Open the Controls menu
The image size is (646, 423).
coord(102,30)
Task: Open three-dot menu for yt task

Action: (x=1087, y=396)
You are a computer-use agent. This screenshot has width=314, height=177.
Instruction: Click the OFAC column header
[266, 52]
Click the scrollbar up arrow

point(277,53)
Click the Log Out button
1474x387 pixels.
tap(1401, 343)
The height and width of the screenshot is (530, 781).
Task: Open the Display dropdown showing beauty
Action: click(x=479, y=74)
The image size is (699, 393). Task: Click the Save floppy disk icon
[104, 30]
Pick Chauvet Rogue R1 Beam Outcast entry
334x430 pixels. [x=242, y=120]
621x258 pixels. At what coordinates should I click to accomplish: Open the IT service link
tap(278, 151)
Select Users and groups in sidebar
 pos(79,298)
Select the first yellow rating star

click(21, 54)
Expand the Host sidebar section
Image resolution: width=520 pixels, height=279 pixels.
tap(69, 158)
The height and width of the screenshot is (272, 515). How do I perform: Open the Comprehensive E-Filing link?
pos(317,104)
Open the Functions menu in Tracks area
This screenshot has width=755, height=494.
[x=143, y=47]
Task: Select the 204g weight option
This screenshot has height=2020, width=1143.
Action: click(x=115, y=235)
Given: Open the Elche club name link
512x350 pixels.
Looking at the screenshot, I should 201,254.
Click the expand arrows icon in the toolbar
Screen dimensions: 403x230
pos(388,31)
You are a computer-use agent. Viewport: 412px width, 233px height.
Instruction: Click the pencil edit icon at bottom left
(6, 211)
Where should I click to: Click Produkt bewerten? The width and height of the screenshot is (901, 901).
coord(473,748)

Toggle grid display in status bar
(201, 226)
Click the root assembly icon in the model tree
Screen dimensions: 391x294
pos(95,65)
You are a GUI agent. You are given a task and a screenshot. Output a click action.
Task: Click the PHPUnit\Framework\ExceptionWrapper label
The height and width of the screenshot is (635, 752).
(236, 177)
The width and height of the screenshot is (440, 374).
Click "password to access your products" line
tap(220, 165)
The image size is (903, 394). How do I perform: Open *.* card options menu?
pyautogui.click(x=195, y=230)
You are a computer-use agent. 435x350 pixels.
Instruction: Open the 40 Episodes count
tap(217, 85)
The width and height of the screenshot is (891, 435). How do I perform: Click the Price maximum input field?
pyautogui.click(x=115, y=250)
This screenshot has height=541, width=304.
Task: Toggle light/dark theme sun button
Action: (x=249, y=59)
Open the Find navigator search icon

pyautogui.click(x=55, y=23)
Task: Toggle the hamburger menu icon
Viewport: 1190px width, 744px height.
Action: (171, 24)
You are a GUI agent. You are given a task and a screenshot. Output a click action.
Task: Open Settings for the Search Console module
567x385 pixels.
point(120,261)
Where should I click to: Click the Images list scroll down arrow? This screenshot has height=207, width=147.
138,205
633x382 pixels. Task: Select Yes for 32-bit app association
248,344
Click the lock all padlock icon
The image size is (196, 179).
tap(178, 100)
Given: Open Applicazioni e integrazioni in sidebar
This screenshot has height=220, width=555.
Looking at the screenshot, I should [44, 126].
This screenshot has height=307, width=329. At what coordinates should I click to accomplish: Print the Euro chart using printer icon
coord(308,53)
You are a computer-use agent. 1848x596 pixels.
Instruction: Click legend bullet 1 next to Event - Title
------------------------------------------------------------------------
__Work to complete__
Wherever the string "computer" appears in a line above, copy that line.

__Answer space__
You are a computer-use agent. This screenshot has width=314, height=177.
You are a computer-use agent. Viewport: 412px width, 233px height.
You are a computer-use agent. 435x350 pixels.
You are a computer-use agent. 1848x596 pixels.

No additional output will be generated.